The event drew an audience large enough to reach the rafters of a local music performance hall but also included a host of political leaders that "looked like a Western New York State Legislature roll call." The speeches tapped disgruntled teachers and parents who take issue with the reform agenda of high-stakes testing and teacher evaluations linked to student test scores.

“We’ve had a lot of quote-unquote educational reform in the past decades aimed at poor schools in the cities,” declared one state assemblyman, “But now all schools are feeling the pain, regardless of their previous performance. This is why you see a lot of suburban parents here tonight. They’re all being treated poorly. They’re mad about these tests.”

Echoing the discontent up-state from them, New Yorkers clogged a Poughkeepsie PTA-sponsored forum – originally intended to be the first in a series – to express their dissent to State Commissioner King about how the Common Core is being rolled out in their schools.

A video captured the event, as speaker after speaker rose to declare that the current agenda for education reform must "stop, stop, stop," that the implementation of new standards and tests is being rushed, and that an imposed one-size-fits-all education program herds students into data points and percentages rather than engaging them as learners with individual and unique needs.

"These citizens are raising concerns which, prior to this event, have not been given a chance to be aired," noted Education Week blogger Anthony Cody, "The frustration at their lack of input is palpable."

Award-winning Long Island principal Carol Burris, writing at Valerie Strauss' blog at The Washington Post, described the frustration: "By the last half hour of the evening, the audience was both boisterous and impassioned, angered because there was limited opportunity to speak. What little time remained for the audience was twice interrupted by Commissioner John King, who had held the floor for an hour and a half."

"'My will be done' has been the tone and the tenor of chaotic reform in New York," Burris continued. "In its rush to implement teacher evaluations, the Common Core and new testing, the state leadership has likened it to building a plane in the air. Cut scores anchored to ridiculously high performance on the SAT caused proficiency scores to plummet. Students, often in tears, rushed to finish tests that were too difficult and too long. The Common Core Algebra modules are still not finished, even though teachers must teach the course to students now."
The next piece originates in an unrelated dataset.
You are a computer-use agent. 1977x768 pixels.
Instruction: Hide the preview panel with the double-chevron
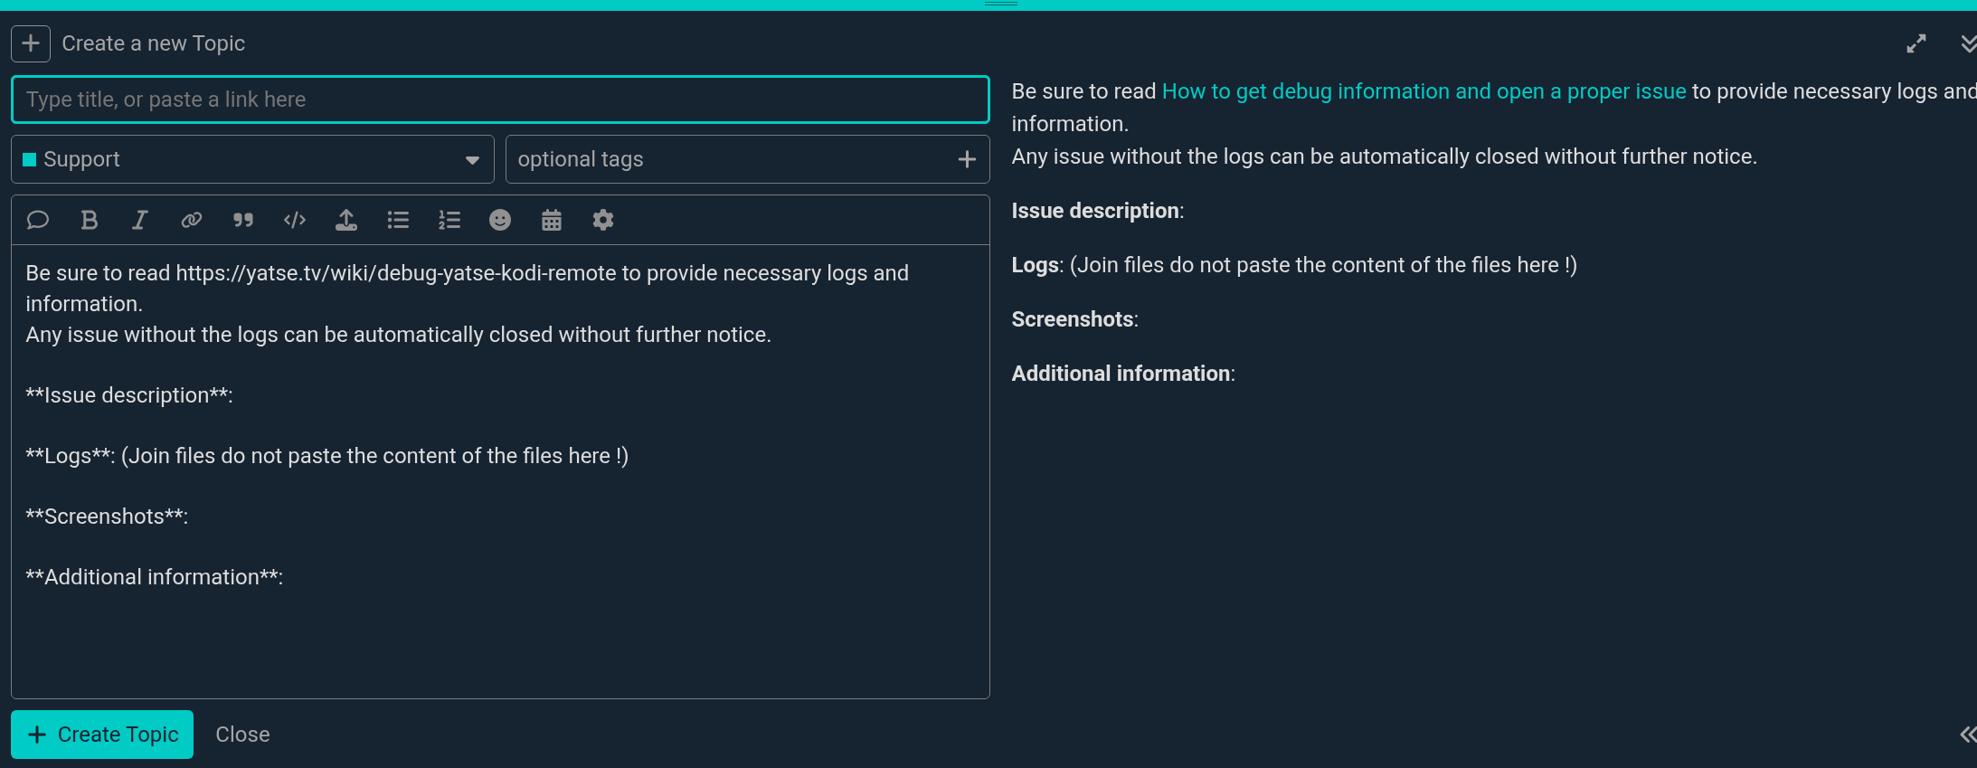[x=1967, y=735]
King's response to the outpouring from parents and teachers was to cancel the rest of the series of hearings. His rationale, quoted in a local news article, "The disruptions caused by the 'special interests' have deprived parents of the opportunity to listen, ask questions, and offer comments."

Marginalizing Dissent Is Not The Answer

Regarding teachers and parents, and their students and children, as "special interests" to be marginalized or ignored seems less than a workable plan for the Common Core's success.

The real "special interests" who appear to be running the Common Core show are, in fact, not at all invisible to teachers and parents witnessing the battle over the Core's roll out. Writing for Politico, Stephanie Simon and Nirvi Shah recently revealed, "Tens of millions of dollars are pouring into the battle over the Common Core."

"Think tanks and advocacy groups" cited in the article, not teachers and parents, are using their money to engineer the debate, while all us little people need to figure out how we can "earn our place at the table," at least according to a prominent operative from one of the very think tanks pushing the reform agenda.

If you're a fan of the Common Core, these are not the people you want to see running the show: public officials and policy makers who refuse to embrace input from teachers and parents, pundits and philanthropists who continue to treat education as their pet cause, and businesses and entrepreneurs who are only in it for the money.

They had their shot running previous versions of "reform," and they blew it.

We don't need that kind of "reform" again. Instead, heed the voices from classrooms and communities – critics and all. Then, and only then, does any sort of positive way forward have a chance to succeed.